Public debt and pensions black hole

0
1296

THE right-wing, free market think tank, the Adam Smith Institute, yesterday hit out at the Tories’ ‘deeply immoral’ failure to bring down the national debt by imposing austerity cuts vastly exceeding anything the government has proposed so far.

According to its report, the official national debt, which stands in the region of £1.5 trillion and growing by the day as the government pays its creditors’ interest on this staggering amount, is a gross underestimation. The UK national debt is the total amount of money the government owes to the private sector, money borrowed to cover public spending.

The institute has pointed to the fact, ignored by Tory chancellor George Osborne, that this amount leaves out an additional £1.85 trillion of debt run up by unfunded government schemes creating a ‘hidden debt time bomb’ that was ‘truly staggering’.

The total of £1.8 trillion is, according to this think tank, largely made up of pension liabilities to public sector workers, losses incurred by unpaid student loans and money spent on propping up Lloyds and TSB bank.

In its press release, the institute claimed that 93% of public sector pensions were unfunded, with the government putting no money aside to pay the inevitable £1.3 trillion required in the future to meet pension liabilities.

As for student loans, the report laments the fact that 45% of students earn too little to actually repay the huge debts they are forced to run up in order to complete a university degree.

Being an extreme right-wing organisation, it manages to blame students themselves for not being able to pay off debts that can run as high as £50,000, by dismissing the majority of degree courses as just ‘vanity’ courses that will not lead to high paid jobs like those in banking or the creative accountancy employed by tax evasion specialists.

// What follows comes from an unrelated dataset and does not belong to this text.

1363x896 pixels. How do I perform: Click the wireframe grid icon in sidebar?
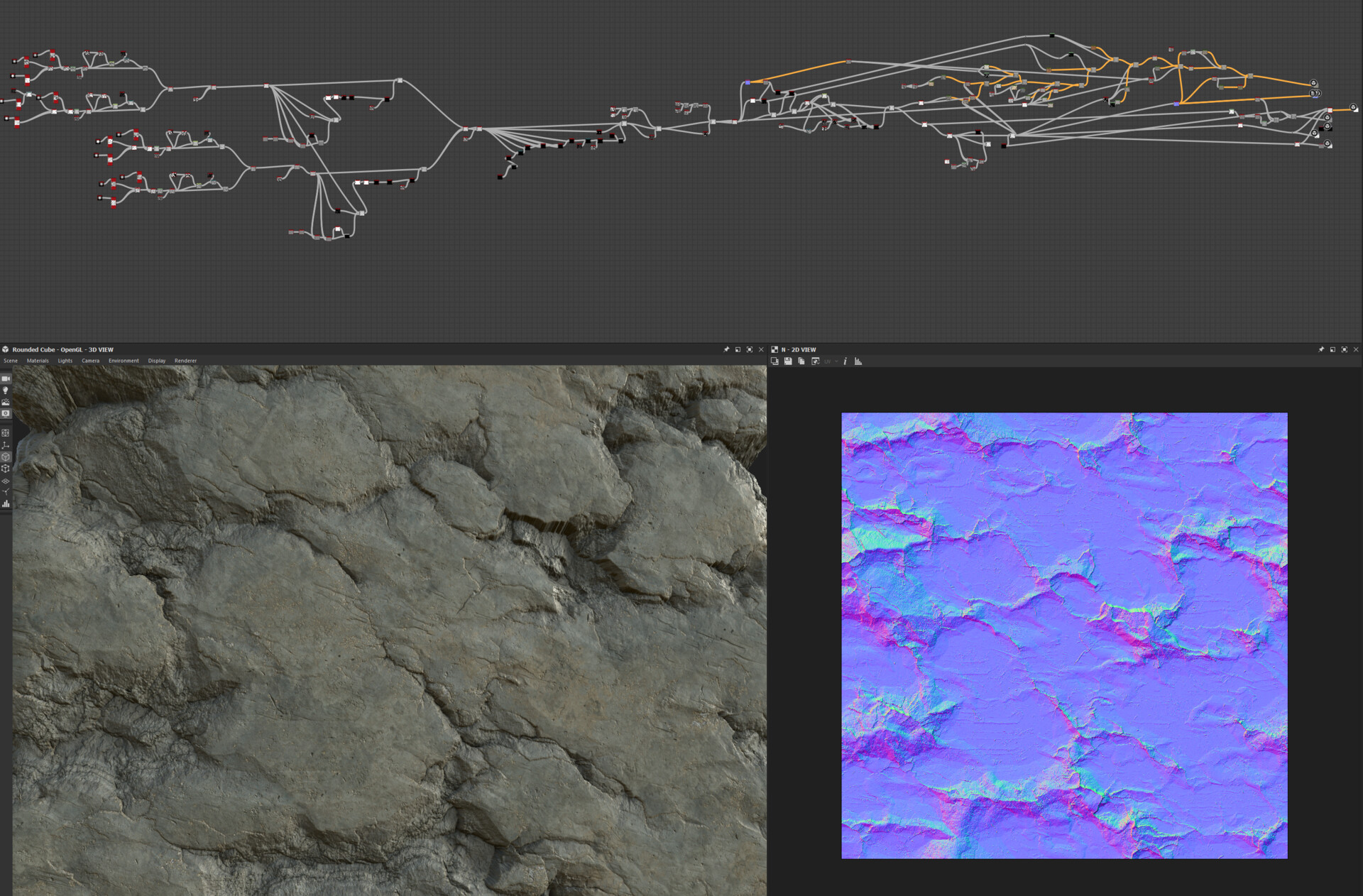tap(6, 432)
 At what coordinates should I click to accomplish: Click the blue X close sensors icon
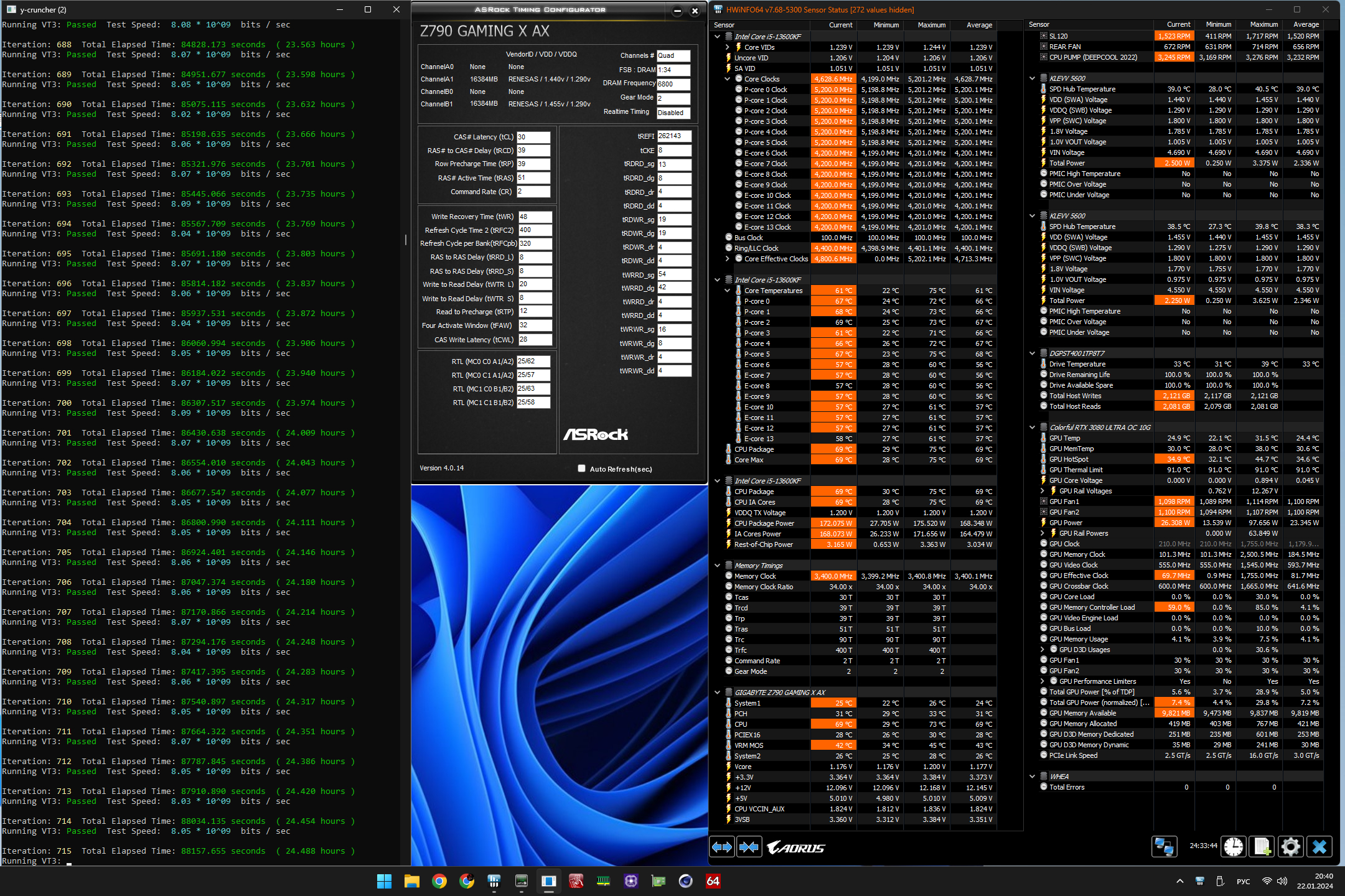click(1319, 847)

Interestingly, the report omits to mention the not so hidden costs of the Public Finance Initiative (PFI) schemes. These schemes were, according to a National; Audit Office report in December 2015, responsible for a debt of £222 billion.

This debt, owed to the private financiers and speculators, is also not included in the national debt figures. What proposals are the highly influential think tank advocating to deal with what it, accurately, calls a debt time-bomb?

Basically it amounts to driving the pension contributions of the 4.2 million public sector employees – NHS workers, teachers and civil servants – up to unaffordable levels while at the same time cutting pensions. Education would become the sole preserve of the rich, while cutting out those subjects like the arts that capitalism deems to be unproductive – that cannot produce a profit.

As for the banks, whose debts were taken over by the capitalist state to prevent their collapse, the Institute advocates selling them off at a loss as quickly as possible and returning them to the private sector.

The report is scathing about Osborne’s failure to come clean on the real depth of the debt crisis that is drowning British capitalism and it is clearly designed to push the Tories forward into carrying out even more savage austerity cuts than those already announced.

Where Osborne talked about cutting the size of the state back to that of the 1930s, the Adam Smith Institute is calling for a return to the 19th century when there were no pensions, no education for the working class and no welfare state – a return to the days of the workhouse and poor laws with the whole weight of capitalism’s crisis dumped on the back of workers and their families.

The problem for the Institute and the Tories is that a weak, divided Tory government faces a working class that will not passively accept seeing its lives smashed up just to keep a bankrupt capitalist system from drowning in this sea of debt.

The answer workers must make to this report is to demand that the leadership of the trade unions mobilise the strength of the working class by calling a general strike to kick out the Tories and advance to a workers government and socialism.